China’s security forces are using cell phone location data to go after people suspected of protesting the government during the last week of clashes over lockdown policies.
Protesters are receiving calls from police if their cell phone signals were detected near any demonstrations, CNN reported Friday.
The outlet reviewed at least one such call. In it, Chinese police asked a citizen who demonstrated against the lockdown if they had been at Liangma River — the site of a large demonstration in Beijing Sunday. When the protested said no, the caller replied, “Then why did your cellphone number show up there?”
The protestor was then told to report to a police station for questioning.
Chinese law requires all cell phone users to register their name and national identification number with Telecomm providers.
The Chinese surveillance isn’t unique — police in the US have been using cell phone location data for years. And the CDC has used similar data, ostensibly anonymously, to judge the efficacy of America’s own, far milder COVID lockdown policies.

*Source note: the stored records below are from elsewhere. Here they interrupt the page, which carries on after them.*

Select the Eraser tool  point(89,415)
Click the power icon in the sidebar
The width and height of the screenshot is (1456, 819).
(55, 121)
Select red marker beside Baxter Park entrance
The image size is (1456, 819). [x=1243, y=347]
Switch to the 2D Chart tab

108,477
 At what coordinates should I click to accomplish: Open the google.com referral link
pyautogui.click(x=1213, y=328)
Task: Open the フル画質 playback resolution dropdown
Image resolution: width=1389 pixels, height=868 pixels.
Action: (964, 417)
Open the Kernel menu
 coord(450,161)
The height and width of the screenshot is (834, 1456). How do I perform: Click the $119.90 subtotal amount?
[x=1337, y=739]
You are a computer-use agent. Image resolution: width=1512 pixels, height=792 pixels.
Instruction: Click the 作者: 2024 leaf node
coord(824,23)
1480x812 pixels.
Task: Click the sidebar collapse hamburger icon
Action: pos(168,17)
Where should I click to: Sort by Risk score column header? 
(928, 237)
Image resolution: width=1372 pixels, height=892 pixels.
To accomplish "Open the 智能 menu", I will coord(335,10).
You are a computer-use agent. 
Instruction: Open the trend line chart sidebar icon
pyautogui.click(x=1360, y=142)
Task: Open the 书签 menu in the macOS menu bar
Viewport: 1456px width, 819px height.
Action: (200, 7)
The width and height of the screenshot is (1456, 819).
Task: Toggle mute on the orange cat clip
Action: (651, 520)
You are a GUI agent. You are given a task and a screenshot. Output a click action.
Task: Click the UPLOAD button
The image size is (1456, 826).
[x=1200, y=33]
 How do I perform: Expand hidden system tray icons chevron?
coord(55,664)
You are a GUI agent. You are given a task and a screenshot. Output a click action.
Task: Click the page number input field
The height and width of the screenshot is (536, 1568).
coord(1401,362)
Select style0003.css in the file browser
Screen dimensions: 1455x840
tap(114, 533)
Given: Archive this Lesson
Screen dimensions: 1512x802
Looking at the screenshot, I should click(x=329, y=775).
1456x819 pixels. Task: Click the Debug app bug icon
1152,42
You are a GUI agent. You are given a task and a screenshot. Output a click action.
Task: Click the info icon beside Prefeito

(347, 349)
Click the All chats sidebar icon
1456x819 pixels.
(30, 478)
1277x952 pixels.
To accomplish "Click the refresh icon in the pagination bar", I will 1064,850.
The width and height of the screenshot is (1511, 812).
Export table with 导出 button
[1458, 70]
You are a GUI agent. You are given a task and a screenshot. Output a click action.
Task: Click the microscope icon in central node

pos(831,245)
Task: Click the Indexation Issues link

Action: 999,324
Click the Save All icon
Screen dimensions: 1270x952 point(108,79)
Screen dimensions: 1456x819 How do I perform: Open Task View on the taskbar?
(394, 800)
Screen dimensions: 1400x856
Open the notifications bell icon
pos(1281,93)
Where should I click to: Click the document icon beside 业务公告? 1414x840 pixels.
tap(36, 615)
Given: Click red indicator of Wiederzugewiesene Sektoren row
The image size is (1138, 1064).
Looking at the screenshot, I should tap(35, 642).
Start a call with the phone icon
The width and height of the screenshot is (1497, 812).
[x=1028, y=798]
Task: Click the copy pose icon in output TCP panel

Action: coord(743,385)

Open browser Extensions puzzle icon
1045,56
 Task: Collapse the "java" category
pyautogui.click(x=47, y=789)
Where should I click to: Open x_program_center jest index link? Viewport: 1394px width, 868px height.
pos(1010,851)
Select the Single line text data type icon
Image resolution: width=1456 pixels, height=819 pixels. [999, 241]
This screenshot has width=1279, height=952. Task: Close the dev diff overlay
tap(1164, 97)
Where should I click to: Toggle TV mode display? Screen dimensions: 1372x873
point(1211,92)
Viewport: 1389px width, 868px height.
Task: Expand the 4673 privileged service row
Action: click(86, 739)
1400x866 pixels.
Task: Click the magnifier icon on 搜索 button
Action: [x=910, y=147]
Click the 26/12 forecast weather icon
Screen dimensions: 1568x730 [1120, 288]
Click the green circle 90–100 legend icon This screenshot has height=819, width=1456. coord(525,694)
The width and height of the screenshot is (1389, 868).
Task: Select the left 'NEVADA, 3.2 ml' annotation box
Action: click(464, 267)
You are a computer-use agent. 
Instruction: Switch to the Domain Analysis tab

But the Chinese surveillance takes place against the backdrop of an authoritarian state where protestors’ chants calling for Communist Party leader Xi Jinping to step down could legally be considered sedition.
As protestors have begun using various techniques to get around China’s infamous internet censorship, police have also been cracking down on what’s on citizens’ phones — not just where they’ve been.

Police are reportedly continuing to confiscate phones from those that have been arrested, as well as those on the street, searching for footage from protests as well as software for accessing virtual private networks, or VPNs — software that allows a user to access parts of the internet forbidden by Chinese service providers.
One protestor detained by police told CNN that their phone was taken from them, only to be returned with all their photos deleted, along with the messaging app WeChat.
Indeed, The Guardian reported Friday that Beijing has issued a directive to crack down specifically on tools like VPNs, announcing a so-called “Level I Internet Emergency Response,” — what China Digital Times, a US-based news site focused on Chinese censorship efforts, called Beijing’s highest level of content moderation.